#### Dataset records ####

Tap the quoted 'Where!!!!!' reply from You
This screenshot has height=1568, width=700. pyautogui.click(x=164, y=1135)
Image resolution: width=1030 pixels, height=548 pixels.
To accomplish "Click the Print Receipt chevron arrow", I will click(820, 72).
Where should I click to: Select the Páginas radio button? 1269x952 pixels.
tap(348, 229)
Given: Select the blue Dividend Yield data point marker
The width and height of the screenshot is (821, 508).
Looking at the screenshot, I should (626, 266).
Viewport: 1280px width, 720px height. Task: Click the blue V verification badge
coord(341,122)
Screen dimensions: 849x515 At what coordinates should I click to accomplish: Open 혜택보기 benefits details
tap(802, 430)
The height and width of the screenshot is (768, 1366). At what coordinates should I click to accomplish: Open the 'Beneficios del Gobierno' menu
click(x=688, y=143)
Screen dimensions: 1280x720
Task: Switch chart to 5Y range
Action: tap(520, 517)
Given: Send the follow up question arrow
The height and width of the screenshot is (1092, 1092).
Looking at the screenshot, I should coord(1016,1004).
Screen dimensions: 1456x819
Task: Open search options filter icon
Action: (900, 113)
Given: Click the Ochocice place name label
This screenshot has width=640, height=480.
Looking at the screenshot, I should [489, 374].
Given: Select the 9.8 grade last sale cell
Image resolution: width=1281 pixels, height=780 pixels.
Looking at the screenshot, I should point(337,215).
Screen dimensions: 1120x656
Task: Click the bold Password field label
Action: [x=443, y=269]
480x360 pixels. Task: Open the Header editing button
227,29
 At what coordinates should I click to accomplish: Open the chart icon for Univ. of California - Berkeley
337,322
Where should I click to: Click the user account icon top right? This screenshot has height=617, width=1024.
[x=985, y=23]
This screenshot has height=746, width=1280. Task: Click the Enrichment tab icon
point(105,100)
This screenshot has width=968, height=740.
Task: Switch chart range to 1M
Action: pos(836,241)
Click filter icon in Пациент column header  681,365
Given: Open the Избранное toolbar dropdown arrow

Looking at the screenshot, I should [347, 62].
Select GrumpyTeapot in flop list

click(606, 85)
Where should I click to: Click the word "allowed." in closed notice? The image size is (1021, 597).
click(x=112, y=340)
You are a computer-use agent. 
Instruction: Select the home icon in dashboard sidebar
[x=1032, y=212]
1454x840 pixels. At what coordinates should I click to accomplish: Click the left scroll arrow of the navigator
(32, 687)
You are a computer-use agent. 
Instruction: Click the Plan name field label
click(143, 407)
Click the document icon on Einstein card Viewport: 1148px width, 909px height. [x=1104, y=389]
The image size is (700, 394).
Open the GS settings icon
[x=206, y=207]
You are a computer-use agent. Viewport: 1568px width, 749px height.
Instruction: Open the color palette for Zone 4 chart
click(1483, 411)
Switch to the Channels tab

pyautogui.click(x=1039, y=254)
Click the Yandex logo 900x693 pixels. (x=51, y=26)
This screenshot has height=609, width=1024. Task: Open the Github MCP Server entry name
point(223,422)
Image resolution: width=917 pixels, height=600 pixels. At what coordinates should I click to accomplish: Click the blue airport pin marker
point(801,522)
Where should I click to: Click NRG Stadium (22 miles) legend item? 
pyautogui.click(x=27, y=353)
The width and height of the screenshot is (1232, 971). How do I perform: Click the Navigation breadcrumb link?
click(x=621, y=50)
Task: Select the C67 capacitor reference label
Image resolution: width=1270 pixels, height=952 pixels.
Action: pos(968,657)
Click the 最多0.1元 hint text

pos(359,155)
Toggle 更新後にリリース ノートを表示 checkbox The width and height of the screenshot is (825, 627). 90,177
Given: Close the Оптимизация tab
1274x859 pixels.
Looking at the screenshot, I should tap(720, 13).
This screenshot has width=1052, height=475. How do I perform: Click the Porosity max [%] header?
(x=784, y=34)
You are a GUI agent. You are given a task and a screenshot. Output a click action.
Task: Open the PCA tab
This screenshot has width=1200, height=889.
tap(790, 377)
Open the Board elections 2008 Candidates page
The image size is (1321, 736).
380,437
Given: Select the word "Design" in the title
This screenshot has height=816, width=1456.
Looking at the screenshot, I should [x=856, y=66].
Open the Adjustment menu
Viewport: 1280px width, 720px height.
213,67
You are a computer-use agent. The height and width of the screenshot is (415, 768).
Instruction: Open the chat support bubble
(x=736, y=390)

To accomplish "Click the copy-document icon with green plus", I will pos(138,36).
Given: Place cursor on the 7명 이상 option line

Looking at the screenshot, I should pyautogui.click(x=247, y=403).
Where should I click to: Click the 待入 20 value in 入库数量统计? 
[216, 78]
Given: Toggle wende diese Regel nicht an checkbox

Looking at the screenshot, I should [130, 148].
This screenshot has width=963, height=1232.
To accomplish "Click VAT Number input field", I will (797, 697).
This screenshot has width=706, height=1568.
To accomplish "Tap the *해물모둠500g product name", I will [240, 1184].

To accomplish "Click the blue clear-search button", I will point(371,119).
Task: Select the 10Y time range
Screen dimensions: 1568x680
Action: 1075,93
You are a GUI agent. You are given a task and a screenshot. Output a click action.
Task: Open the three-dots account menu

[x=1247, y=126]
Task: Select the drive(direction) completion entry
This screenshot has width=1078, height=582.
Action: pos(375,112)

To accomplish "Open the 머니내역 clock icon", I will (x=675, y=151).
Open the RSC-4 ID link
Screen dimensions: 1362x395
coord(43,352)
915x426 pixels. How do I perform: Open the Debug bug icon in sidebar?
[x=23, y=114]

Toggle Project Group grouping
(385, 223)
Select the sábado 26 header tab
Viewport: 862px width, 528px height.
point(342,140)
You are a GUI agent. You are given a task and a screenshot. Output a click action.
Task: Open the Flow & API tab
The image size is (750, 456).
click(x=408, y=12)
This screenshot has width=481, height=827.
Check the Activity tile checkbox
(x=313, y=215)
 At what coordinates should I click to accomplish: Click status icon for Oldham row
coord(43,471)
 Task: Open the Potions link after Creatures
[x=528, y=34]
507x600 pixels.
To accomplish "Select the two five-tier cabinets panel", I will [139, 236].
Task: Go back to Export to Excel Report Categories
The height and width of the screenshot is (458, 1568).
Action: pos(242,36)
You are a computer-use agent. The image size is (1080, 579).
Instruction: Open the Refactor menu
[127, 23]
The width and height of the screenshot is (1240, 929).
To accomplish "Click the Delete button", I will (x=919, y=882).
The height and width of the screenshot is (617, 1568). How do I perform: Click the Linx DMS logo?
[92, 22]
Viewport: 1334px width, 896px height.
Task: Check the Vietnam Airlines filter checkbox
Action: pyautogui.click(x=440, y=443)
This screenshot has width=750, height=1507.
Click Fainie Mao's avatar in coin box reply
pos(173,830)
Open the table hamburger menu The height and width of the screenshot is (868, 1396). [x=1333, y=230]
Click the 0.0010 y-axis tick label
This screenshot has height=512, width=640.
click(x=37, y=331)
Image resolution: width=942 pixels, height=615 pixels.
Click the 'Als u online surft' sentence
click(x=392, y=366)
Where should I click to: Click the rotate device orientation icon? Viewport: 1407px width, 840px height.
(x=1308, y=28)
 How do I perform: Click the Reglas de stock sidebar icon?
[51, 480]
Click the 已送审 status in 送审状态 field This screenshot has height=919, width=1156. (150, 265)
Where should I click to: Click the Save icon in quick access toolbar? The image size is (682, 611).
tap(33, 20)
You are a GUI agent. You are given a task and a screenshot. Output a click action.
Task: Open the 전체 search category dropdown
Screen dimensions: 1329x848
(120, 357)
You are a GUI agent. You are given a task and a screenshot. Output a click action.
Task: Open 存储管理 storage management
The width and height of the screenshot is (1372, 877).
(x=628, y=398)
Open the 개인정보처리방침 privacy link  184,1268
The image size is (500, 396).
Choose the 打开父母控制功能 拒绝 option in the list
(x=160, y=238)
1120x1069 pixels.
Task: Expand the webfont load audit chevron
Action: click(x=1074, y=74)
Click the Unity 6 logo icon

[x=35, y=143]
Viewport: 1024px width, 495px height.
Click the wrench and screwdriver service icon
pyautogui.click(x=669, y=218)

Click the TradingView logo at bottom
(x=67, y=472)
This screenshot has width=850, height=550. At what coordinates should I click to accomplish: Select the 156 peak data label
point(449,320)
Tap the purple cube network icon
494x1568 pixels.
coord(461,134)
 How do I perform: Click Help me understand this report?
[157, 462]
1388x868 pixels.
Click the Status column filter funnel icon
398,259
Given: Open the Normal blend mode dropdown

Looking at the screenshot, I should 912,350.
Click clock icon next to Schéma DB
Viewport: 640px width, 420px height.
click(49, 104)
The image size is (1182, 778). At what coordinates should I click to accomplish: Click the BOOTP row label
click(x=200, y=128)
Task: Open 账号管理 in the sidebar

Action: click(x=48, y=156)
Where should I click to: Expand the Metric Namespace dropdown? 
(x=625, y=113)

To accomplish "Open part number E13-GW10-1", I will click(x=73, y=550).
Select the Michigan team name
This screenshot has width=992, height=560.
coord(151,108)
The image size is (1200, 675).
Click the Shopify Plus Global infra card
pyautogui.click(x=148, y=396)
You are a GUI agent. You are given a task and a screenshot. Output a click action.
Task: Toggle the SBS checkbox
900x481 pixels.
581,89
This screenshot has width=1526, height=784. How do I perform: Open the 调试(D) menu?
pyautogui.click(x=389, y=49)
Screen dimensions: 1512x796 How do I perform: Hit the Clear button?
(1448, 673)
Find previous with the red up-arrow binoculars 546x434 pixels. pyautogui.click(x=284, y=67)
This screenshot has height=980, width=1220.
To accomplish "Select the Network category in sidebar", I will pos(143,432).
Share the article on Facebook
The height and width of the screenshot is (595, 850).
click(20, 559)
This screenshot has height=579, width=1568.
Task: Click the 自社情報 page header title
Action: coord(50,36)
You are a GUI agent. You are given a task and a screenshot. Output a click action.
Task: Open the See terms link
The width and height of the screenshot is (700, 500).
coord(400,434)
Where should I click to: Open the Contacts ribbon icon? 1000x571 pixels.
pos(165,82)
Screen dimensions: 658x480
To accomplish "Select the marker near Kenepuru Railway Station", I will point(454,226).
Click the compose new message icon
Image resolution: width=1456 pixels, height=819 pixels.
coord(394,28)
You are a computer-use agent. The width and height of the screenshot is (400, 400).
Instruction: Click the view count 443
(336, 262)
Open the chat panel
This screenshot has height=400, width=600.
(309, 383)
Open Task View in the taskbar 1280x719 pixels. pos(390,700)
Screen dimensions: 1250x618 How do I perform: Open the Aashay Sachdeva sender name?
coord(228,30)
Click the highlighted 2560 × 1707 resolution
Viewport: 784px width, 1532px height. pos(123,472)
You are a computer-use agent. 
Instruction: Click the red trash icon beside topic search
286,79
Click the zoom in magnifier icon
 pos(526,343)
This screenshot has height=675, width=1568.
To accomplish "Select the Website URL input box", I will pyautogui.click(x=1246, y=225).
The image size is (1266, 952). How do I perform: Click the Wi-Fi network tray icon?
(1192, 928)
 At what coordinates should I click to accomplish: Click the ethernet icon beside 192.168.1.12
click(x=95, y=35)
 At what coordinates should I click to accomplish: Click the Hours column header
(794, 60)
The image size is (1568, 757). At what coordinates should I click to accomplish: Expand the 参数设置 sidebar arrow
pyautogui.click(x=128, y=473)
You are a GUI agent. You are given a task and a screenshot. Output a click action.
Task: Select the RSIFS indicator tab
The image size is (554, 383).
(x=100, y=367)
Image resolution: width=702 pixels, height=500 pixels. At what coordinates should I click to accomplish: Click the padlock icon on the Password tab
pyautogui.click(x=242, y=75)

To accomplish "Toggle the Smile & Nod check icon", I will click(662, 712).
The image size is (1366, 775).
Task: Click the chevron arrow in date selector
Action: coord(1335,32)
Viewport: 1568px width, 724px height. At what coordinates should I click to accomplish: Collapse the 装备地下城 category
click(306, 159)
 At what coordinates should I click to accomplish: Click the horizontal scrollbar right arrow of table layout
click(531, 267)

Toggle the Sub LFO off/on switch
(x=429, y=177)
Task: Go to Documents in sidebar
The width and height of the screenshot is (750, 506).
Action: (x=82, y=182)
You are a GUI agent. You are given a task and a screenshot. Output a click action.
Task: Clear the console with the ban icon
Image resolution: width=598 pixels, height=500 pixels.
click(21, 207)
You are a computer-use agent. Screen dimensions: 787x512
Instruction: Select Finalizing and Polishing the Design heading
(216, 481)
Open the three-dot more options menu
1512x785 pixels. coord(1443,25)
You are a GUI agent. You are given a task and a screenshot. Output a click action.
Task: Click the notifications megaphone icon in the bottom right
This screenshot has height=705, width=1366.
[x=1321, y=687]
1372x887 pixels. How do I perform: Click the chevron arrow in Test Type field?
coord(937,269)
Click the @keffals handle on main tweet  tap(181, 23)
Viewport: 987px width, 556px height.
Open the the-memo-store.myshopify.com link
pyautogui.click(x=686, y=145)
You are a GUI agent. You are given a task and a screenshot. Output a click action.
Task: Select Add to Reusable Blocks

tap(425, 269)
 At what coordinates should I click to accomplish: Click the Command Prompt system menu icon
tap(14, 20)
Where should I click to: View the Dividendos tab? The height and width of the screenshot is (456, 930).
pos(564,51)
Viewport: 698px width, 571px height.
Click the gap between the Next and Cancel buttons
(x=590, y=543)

####

To do.
Copy, from the lines above, each one that holds "input".

Exercise solution.
To accomplish "Click VAT Number input field", I will (797, 697).
To accomplish "Select the Website URL input box", I will pyautogui.click(x=1246, y=225).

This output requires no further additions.